As was mentioned previously, combining sIL-2R levels with other laboratory parameters can provide insights into the underlying pathophysiology of various conditions, helping in the assessment of differential diagnosis. For patients with febrile syndromes of insidious onset, elevated ESR, and absence of a protein gap (indicating no significant hypergammaglobulinemia), the combination of CRP and sIL-2R levels becomes particularly useful [15]. Nevertheless, one aspect that must be considered when evaluating the utility of sIL-2R measurement as a pivotal element in the assessment of autoinflammatory conditions is its availability in resource-limited settings. As this is a novel biomarker, accessibility in developing countries or less specialized healthcare facilities may be constrained, thereby hindering the implementation of the diagnostic algorithm presented above. The aforementioned limitation also hinders the possibility of gathering a substantial number of representative cases of diverse pathologies to establish specific and individualized reference ranges for sIL-2R, which could become a future focus of investigation as access to its determination becomes more widespread.
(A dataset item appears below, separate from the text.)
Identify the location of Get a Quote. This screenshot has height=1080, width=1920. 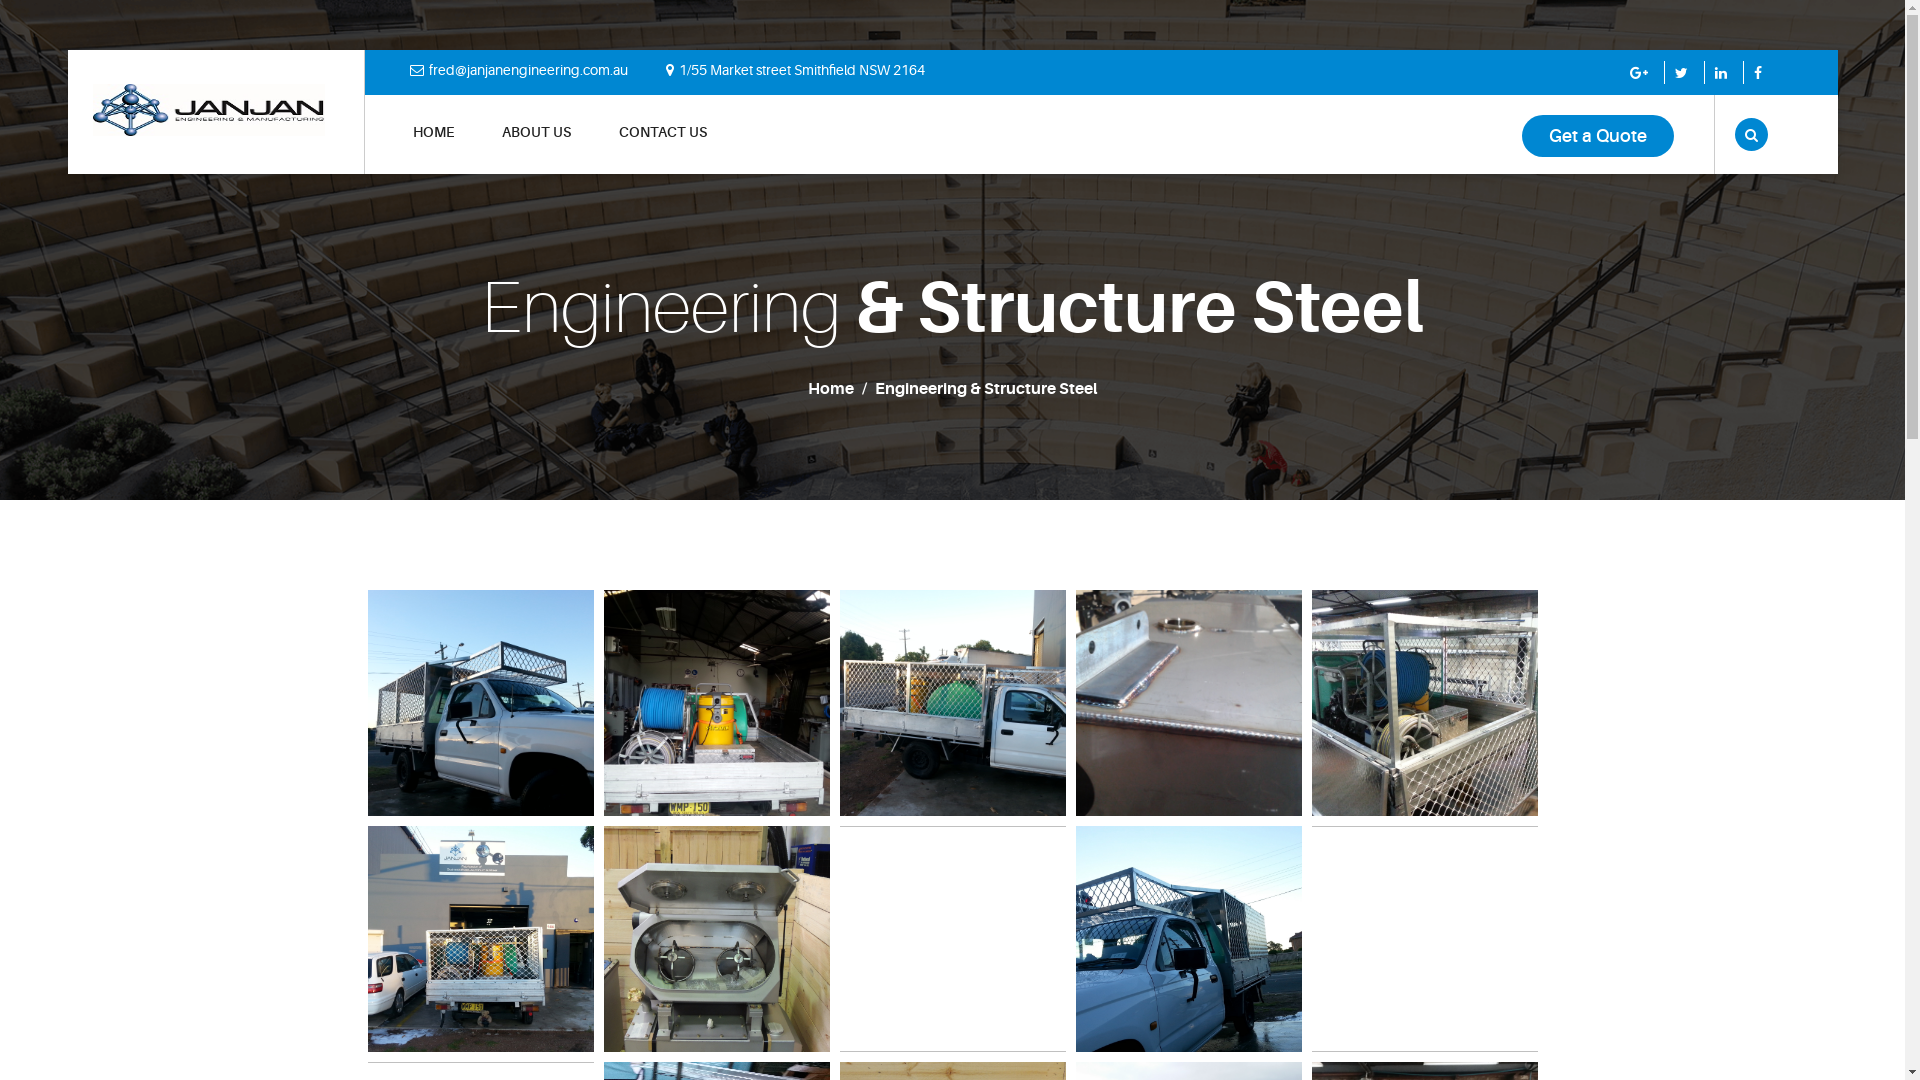
(1598, 136).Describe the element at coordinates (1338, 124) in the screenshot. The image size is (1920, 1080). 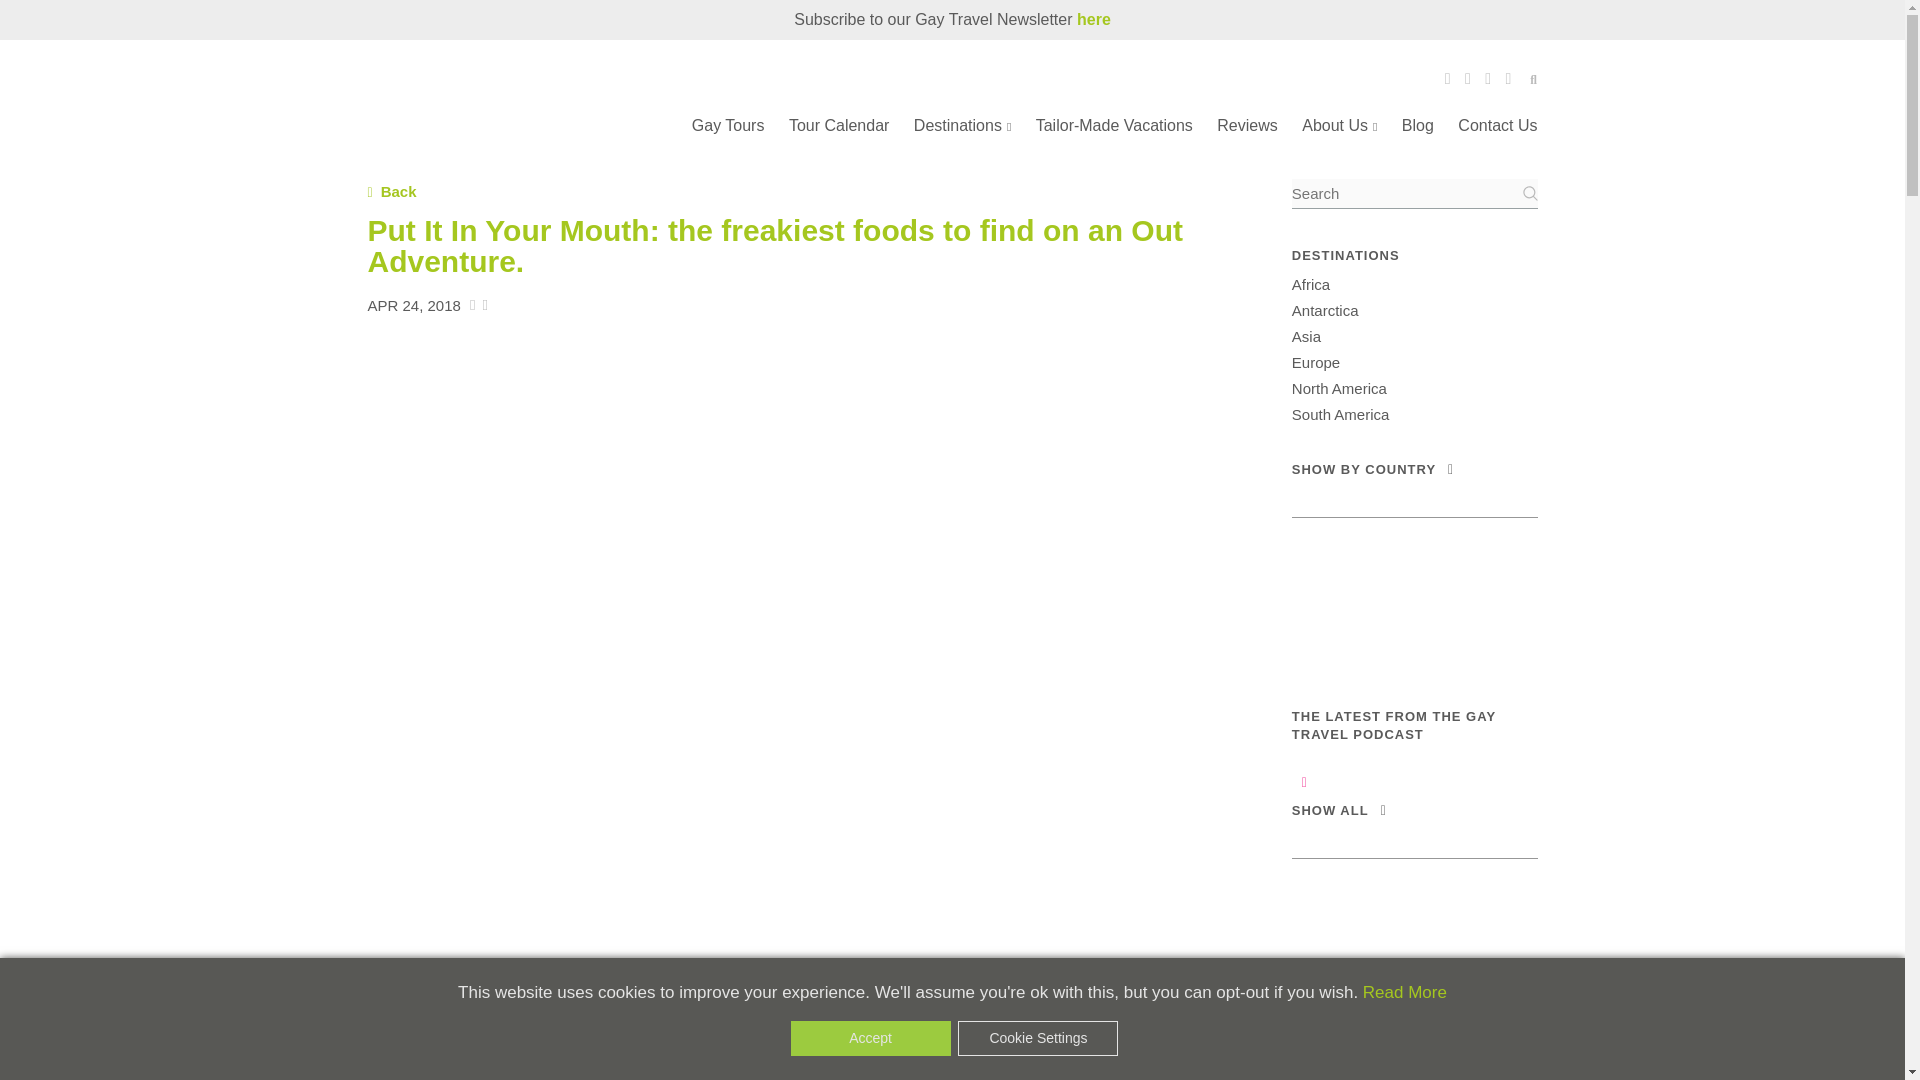
I see `About Us` at that location.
Further research is needed to better define cutoff values and understand the dynamics of sIL-2R levels in various diseases.

4. Conclusions

Analyzing sIL-2R levels offers insights beyond merely indicating T-cell activation. It aids in guiding the diagnostic process in non-infectious diseases involving both specific and nonspecific immune activation, including neoplastic conditions. By combining sIL-2R levels with clinical findings and other biomarkers such as CRP and ESR, clinicians can narrow down the differential diagnosis, guide management decisions, and potentially improve patient outcomes.